Summary Richard Wagner
RICHARD WAGNER
1813-1883
Wagner is the largest foreign composer of the second half of the 19th century. With his work he completed the development of the German romantic opera and made a significant contribution to the history of the world’s musical art. The central place in Wagner’s heritage is occupied by operas (altogether there are thirteen), in which a national character store is depicted, legends and legends of the German people, great pictures of nature are recreated. In his operas there is a rich, complex world of ideas and human experiences: the high heroism of the struggle and the meanness of perfidy, the thirst for feats and philosophical reflections, the beauty of self-sacrifice and the power of love. Wagner was not only a brilliant composer, but also a gifted playwright – the author of the libretto of all his operas and an outstanding conductor – one of the founders of modern conducting art, and a vivid and sharp publicist.
Richard
Wagner’s creative personality brightly unfolded in the operas of the 1840s, finished in Dresden, where after many years of wanderings the composer received a permanent place as conductor of the opera house. In the “Flying Dutchman” (“Seaman the Wanderer”, 1840-1841), “Tannhäuser” (1843-1845) and “Lohengrin” (1845-1848) with great artistic skill embodied stories and images of folk legends and legends. These operas were created in an atmosphere of social upsurge that led to the revolution of 1848-1849. After the suppression of the Dresden uprising, in which Wagner took direct part, he was forced to leave his homeland.
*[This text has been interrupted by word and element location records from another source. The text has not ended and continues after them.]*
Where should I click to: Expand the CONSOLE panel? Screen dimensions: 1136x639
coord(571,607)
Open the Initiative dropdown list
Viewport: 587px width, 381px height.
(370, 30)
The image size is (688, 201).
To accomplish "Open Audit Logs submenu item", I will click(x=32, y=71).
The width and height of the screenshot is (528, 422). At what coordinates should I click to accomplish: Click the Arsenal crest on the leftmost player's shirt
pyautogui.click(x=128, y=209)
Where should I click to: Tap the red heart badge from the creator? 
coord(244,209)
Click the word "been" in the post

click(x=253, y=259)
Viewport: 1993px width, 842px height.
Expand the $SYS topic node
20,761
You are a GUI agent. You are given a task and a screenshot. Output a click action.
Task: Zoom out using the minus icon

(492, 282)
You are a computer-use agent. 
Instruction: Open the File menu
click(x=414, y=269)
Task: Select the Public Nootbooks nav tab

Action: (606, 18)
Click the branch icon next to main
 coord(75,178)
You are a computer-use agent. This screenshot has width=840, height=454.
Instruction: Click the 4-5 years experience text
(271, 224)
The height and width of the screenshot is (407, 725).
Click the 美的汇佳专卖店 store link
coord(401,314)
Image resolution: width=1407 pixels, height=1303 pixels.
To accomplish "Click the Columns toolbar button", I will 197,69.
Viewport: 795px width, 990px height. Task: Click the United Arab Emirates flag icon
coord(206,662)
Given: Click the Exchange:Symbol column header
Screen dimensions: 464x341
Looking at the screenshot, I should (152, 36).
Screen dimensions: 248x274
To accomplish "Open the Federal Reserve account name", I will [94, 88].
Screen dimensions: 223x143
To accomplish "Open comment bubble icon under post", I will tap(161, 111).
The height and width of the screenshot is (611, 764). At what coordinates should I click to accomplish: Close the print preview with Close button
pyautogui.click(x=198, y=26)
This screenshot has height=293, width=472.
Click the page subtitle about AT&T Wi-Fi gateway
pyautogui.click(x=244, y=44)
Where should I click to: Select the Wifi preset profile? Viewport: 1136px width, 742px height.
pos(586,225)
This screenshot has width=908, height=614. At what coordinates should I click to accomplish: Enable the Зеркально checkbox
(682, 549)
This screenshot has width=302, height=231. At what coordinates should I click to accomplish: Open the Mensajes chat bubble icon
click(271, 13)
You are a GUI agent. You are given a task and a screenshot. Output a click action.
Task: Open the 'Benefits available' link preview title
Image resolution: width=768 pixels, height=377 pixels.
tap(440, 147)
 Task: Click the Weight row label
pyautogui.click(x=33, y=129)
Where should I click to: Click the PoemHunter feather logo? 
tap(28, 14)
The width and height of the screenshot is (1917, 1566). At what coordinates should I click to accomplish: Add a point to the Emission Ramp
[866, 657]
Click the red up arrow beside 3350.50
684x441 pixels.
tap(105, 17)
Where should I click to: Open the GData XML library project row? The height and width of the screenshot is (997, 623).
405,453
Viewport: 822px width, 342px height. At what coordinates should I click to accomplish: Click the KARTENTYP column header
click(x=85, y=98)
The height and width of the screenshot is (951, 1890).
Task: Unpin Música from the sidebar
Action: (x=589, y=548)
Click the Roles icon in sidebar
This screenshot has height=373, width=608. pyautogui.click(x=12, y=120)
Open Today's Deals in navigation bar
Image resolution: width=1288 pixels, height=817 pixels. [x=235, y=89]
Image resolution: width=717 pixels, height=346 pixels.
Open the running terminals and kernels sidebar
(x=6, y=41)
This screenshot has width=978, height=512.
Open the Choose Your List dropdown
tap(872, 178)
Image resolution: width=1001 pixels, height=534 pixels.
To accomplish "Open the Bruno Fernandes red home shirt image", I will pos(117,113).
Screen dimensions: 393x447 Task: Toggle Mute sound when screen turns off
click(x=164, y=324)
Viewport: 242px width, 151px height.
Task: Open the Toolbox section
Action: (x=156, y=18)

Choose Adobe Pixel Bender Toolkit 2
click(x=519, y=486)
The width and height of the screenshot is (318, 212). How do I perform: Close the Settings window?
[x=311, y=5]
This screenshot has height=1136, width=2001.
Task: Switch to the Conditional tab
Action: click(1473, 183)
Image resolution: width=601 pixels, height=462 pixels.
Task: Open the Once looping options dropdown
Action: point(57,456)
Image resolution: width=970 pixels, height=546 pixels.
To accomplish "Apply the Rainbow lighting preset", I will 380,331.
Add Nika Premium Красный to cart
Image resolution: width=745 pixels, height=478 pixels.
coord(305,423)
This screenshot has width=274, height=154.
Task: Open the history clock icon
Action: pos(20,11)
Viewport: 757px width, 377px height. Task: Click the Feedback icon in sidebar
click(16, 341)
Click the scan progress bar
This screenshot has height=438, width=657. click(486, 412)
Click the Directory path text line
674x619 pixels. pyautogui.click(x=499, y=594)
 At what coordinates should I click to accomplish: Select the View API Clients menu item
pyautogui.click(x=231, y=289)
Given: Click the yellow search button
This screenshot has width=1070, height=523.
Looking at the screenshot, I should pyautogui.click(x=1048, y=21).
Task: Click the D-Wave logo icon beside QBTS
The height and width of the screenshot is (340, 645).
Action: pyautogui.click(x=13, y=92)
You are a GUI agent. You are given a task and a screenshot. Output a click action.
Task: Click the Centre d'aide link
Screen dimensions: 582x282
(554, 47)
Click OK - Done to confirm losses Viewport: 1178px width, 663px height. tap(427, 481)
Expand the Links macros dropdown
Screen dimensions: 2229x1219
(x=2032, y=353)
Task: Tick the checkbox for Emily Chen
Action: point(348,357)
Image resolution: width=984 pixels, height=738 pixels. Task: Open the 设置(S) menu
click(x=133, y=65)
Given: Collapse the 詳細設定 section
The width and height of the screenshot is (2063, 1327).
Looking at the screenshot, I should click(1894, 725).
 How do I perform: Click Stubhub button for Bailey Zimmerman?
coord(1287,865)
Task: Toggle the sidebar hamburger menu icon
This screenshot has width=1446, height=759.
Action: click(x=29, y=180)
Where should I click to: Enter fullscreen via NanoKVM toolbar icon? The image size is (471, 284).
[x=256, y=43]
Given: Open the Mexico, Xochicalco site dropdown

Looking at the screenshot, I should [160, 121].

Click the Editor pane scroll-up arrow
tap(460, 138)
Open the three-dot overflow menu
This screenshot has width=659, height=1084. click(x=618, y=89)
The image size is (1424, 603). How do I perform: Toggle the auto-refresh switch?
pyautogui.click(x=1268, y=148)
The composer moved to Switzerland, where he continued work on the work, which he gave a total of a quarter of a century of his life – on the tetralogy
In 1864, Wagner’s personal fate took a sharp turn: the patronage of King Ludwig of Bavaria gave him the opportunity to implement his artistic plans. A number of Wagner operas were staged in Munich, and in 1872 a special Wagner theater was laid in the small Bavarian town of Bayreuth. The opening of the Bayreuth celebrations (1876), on which the “Ring of the Nibelungen” was first fully sounded, was the height of Wagner’s glory. At the next Bayreuth Festival (1882), the last opera of the composer, the mystery “Parsifal” (1877-1882), was staged.
Wagner died on February 13, 1883 in Venice.